Eventually—usually with help—I’d see it. Shock and surprise filled me. How had I missed it? It was so obvious! How was it even possible? The picture hadn’t changed, but there were two different images in it.
Seeing the unseen requires letting go of the predictable.
I know I’m not alone in that struggle.
And yet it’s amazing the magic that appears when an angle is adjusted, the lens widens, and a new perspective emerges.
On a recent pinkly-lit morning, my slippers, coffee and thoughts joined me on the patio. Inside the house, my kids–now teenagers–stumbled and stirred, readying themselves for school. But outside, the quiet October world was mine.
October is complicated for me. Beautiful, yes, but a little melancholy. I’ve written before about the In-Between Time. Summer fades. Daylight wanes. Garden plants die back. Birds and retirees migrate. At the same time, there’s a burst of colorful change. Sometimes that feels unsettling to me.
That morning, as the daylight lifted, I practiced my often-overlooked credo: Slow Down. Look Around. Be in the Present.

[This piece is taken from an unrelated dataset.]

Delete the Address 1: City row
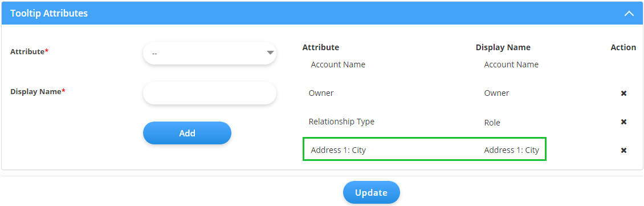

A silvery glimmer caught my attention.
A tiny, perfectly executed spider’s web sat clinging to branch tips. Morning dew highlighted its intricate construction. I was awed, both by its complex execution as well as its camouflage. It would’ve been easily missed. Had I not looked at that exact moment, I wouldn’t have seen it. When the sun rose higher and the dew dried, it grew nearly invisible again.
But, that day I paused. Took a quiet moment. Slowed down. Remembered that little girl commanding me to, “Ook! Ook!” Acted on awareness.
And the unseen became seeable.
I can’t say my check lists are abandoned. Staying present is a lifelong practice for me. But I’m learning to pause. Take a moment. It seems the more I’m willing to crouch down and look at stuff from a new angle, the more magic I discover surrounding me. And nothing surprises me more than the unseen becoming visible.
How about you? What’s been hidden in plain sight in your life? What’s begging to be seen within…or around…you?
If this stirs your soul, I encourage you to take some time with these questions. Journal or think on them in the coming days. And as always, I genuinely appreciate any thoughts left in the comments below.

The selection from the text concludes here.